Nvidia unveiled a new chip Monday designed to run advanced artificial intelligence functions directly on laptops and desktop computers, a move the company says will transform the personal computer industry the same way smartphones changed mobile phones.
Jensen Huang, the Taiwanese-American founder and CEO of Nvidia, made the announcement at the company's annual GTC event in Taipei, Taiwan. He introduced the RTX Spark superchip, which combines central processing unit and graphics processing unit capabilities into a single chip. New Windows laptop and desktop models built around the chip are expected to debut in the fall.

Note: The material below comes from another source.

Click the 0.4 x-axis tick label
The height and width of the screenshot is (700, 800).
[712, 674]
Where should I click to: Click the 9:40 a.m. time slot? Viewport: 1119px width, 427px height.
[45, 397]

"This is going to be the new PC," Huang said during his keynote speech. He said Microsoft and Nvidia "are going to reinvent the PC."
Nvidia described the new machines as AI personal computers. The company said the devices would be able to run AI agents locally, meaning the processing happens on the user's own machine rather than on remote servers. Huang described what such an agent could do: "When it has an autonomous agent, an agent that's helping you, that understands you, you could talk to it. It could look at you. You could ask it to read files, go help you do some research. It could do a lot more."
He also listed a broader range of applications: "If you want to run digital biology, no problem. If you want to do seismic processing, no problem. You want astrophysics, no problem." He called the development "as big of a deal as the reinvention of the phone into what we now know as the smartphone," according to French news agency AFP.
Microsoft said in a separate statement that computers running on Nvidia's RTX superchips would support highly capable AI models and complex workloads.
Nvidia is already the world's most valuable company, ranking ahead of Apple, Google's parent Alphabet, and Microsoft. The company has built much of that value supplying high-end chips to data centers fueling global AI demand. Monday's announcement extends that strategy into the consumer market.
Analysts said the move is significant. Neil Shah, co-founder of Counterpoint Research, described it as revolutionizing how PCs would look over the next 10 years. He said the new machines will drive agentic AI applications in every home, with the goal of putting an AI supercomputer in each household. Lian Jye Su, chief analyst at technology research group Omdia, said the announcement means more choices for consumers.
Huang also announced during his speech that Nvidia's new Vera CPUs for data centers are in full production and are expected to become a major growth driver as demand for AI agents increases. Early customers are expected to include Anthropic, OpenAI, and SpaceXAI.